New Materials Flashcards
Smart materials behave differently, depending on?
Conditions, such as temperature.
What is nitinol? What are its features?
Nitinol is a shape-memory metal alloy, half nickel and half titanium. When it’s cool, you can bend it like rubber. Bend it too far though, and it stays bent. But if you heat it to a certain temperature, it goes back to a ‘remembered’ shape.
What can nitinol be used for?
The frames of glasses. If you accidentally step on them, just pop them into a pool of water and they’ll return to their original shape.
It can also be used for dental braces. In the mouth, it warms and tries to return to a ‘remembered’ shape, gently pulling the teeth with it.
What are nanoparticles?
Very small particles, made up of only several hundred atoms.
What’s a fullerene?
It’s a type of nanoparticle. A fullerene is a molecule of carbon, shaped like a spherical, hollow cage. The carbon atoms are arranged in hexagonal rings. Different fullerenes contain different numbers of carbon atoms.
Do nanoparticles behave like the bulk element/chemical that they’re made from?
No, they have different properties.
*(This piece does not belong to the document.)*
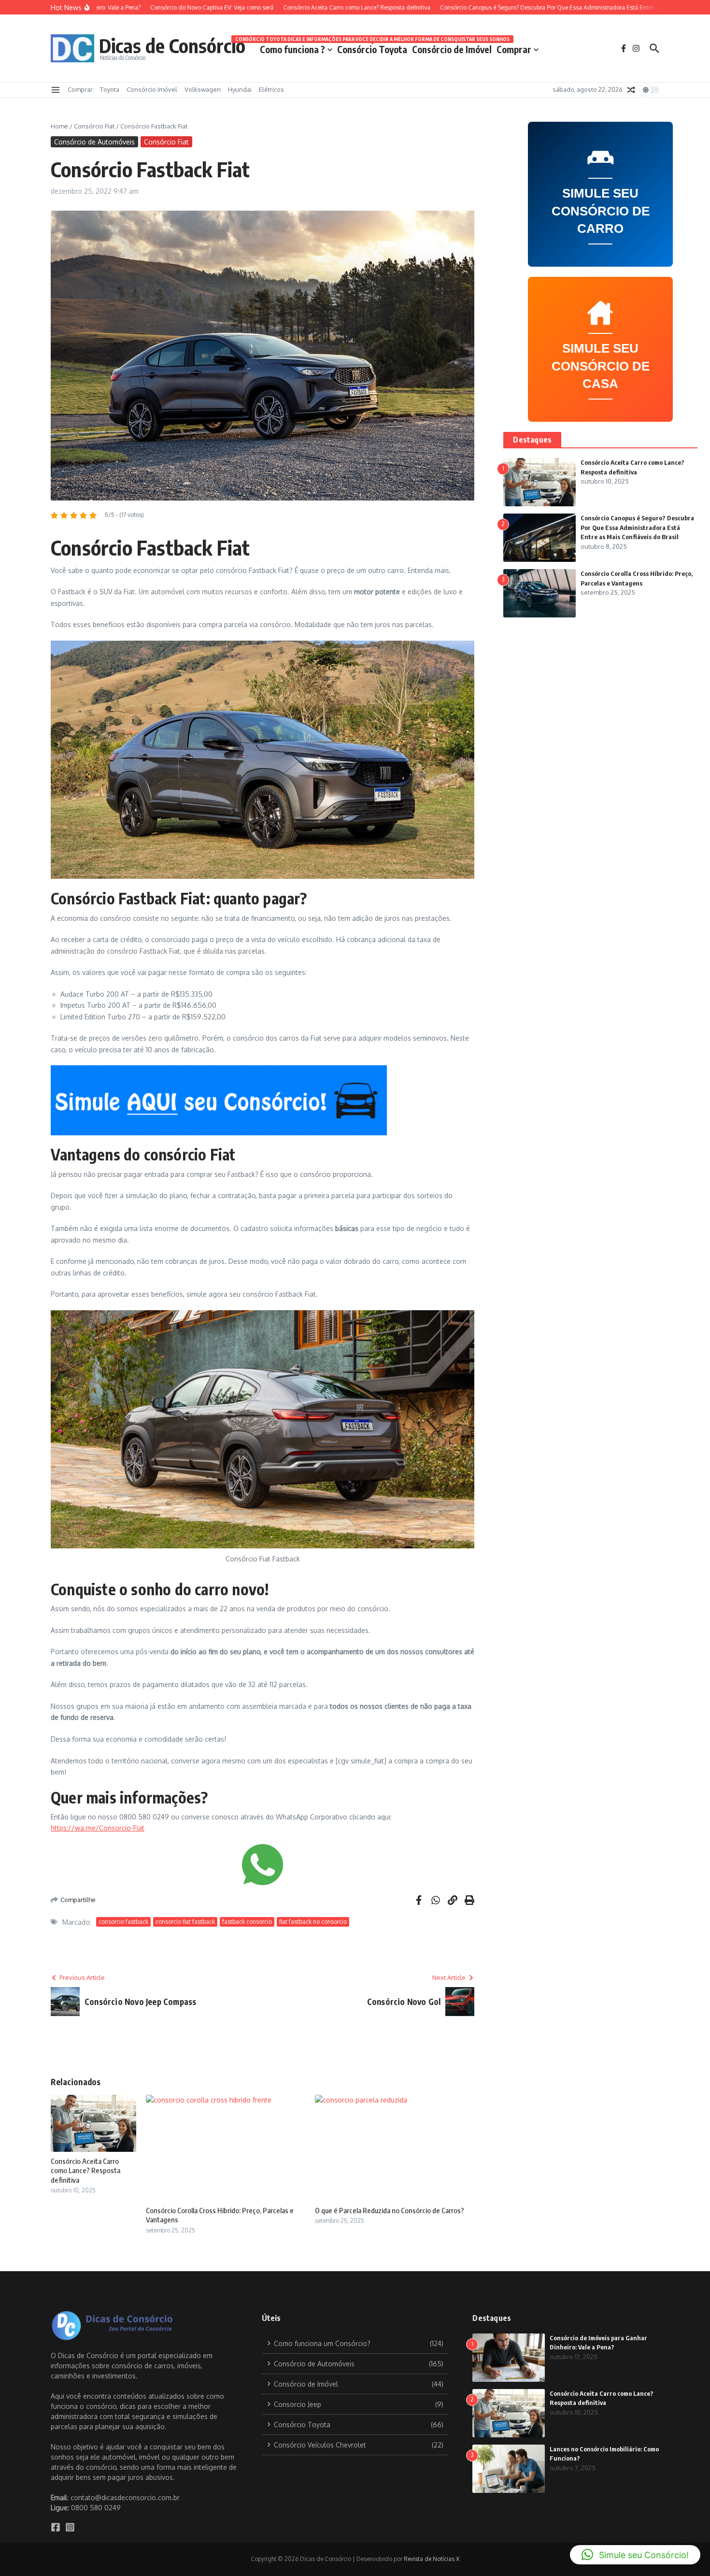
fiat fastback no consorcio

For example, fullerenes have different properties to large lumps of carbon.
What can fullerenes be joined together to make?
Nanotubes, they’re tiny, hollow tubes of carbon, only a few nanometers across.
What are the bonds like in nanotubes?
Strong covalent bonds, so they’re strong materials. They can be used to reinforce graphite in tennis rackets.
Nanoparticles have a ____ surface area to volume ratio, making them idea for being used as industrial ________.
Huge surface area to volume ratio
Makes them useful as industrial catalysts.
Nanotubes can also be used to make stronger, lighter _________ materials.
Building materials
Nanoparticles can be absorbed by the body quite quickly, making them useful as _____
Drugs, they can be absorbed by the cells that need them.
Nanotubes ______ electricity, so they can be used in circuit boards of computer chips.